According to the text on fluid flow, what is the limiting velocity above which a fluid's flow becomes turbulent called?

| Text shown |
^^^^
The flow of fluids (liquids and gases) is of two types-

- laminar or streamline flow and
- turbulent flow.

### Laminar or Streamline Flow

Definition: A smooth, uninterrupted flow in ordered layers, without any energy transfer between the layers, is called a laminar or streamline or steady flow.

The velocity of a fluid along its flow, in general, depends on its position and on time. This means that the fluid velocity may be different at different points, and at any particular point, it may also change with time. Mathematically speaking, for an one-dimensional fluid flow along the x- direction, the fluid velocity \(\vec{v}\) is a function of position x and time t, i.e., \(\vec{v}\) = f(x, t).

For a laminar or streamline motion, the fluid satisfies the condition that v is a function of x only, and not of t. It means that, at any particular point along the fluid flow, the magnitude and the direction of the fluid velocity do not change with time, although the velocity may be different at different points. In short, \(\vec{v}\) = f(x), but \(\vec{v}\) ≠ f(t).

In Fig., a laminar flow for a liquid is shown. At points A, B, C and D, let the flow velocities at any instant be v_{A}, v_{B}, v_{C} and v_{D} respectively. Also at any subsequent time, a

liquid particle that reaches the point A will have the velocity v_{A}; similarly, at point B, the velocity will be v_{B}; at point C, the velocity will be v_{C} and, at point D, the velocity will be, v_{D}. It means that each particle of the liquid follows the velocity of its preceding particle and moves along the same path.

Streamline: In the case of streamline motion, the paths along which the particles of the fluid move are called streamlines. A tangent drawn at any point on this path indicates the direction of motion of the fluid at that point.

### Properties of streamline:

i) Two streamlines never intersect each other. Otherwise, at the point of intersection of two streamlines, two tangents can be drawn and hence two directions of motion of the particle are possible. But, in streamline motion, any particle can move in one direction only and hence two streamlines can never intersect.

ii) In the flow tube, where the streamlines are crowded together, the velocity of flow is higher. Where they are spaced, the velocity of flow is lower.

A special case of streamline flow is a steady flow, for which the fluid velocity is a constant at all points along this flow at all times. So this velocity in neither a function of time, nor of position. Example: a sufficiently slow liquid flow along a narrow uniform horizontal tube.

### Turbulent Flow

In general, the motion of a fluid is streamlined, if its velocity does not exceed a definite limiting value. The limiting value of velocity is called the critical velocity. If the velocity of a fluid exceeds the critical velocity, then the flow becomes turbulent and in some regions, eddies and vertices are formed. This kind of flow is called a turbulent flow.

Definition: If the velocity of a fluid along its flow continu-ously and randomly changes in magnitude and direction, then it is called a turbulent or disorderly flow.

The path of fluid particles in turbulent flow is shown in Fig. At every point along the flow, both the magnitude and the direction of fluid velocity change with time.
^^^^
| Data excerpt |
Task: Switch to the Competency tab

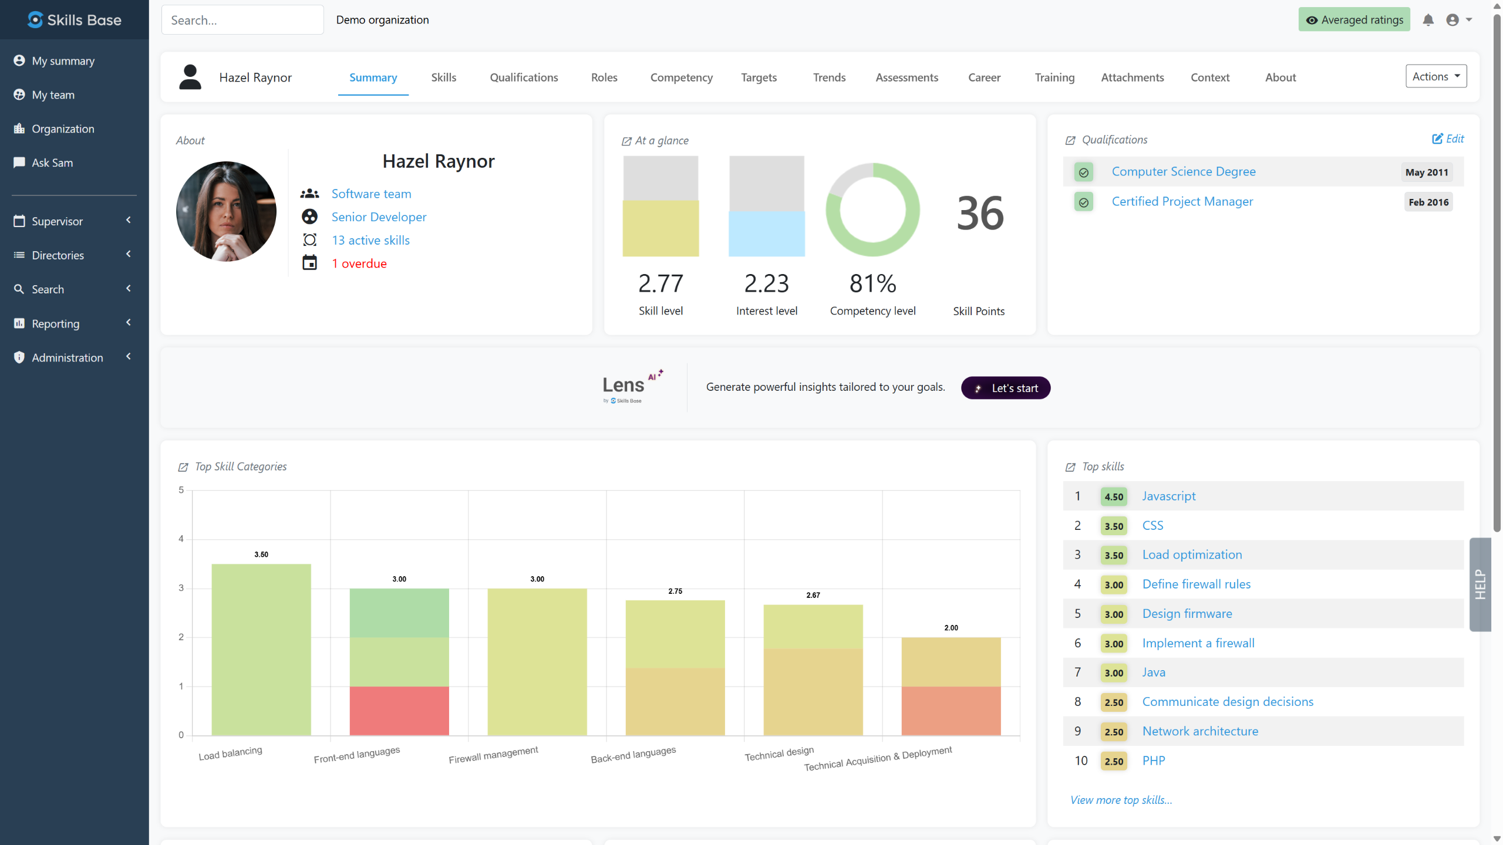Action: 681,77
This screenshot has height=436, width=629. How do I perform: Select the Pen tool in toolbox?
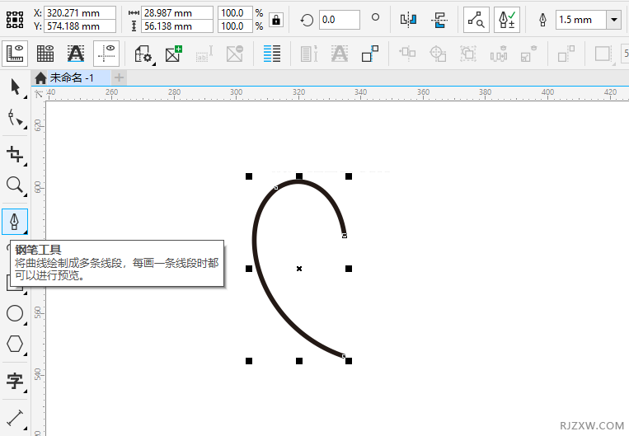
^^^^
| Answer to this exercise |
The critical velocity.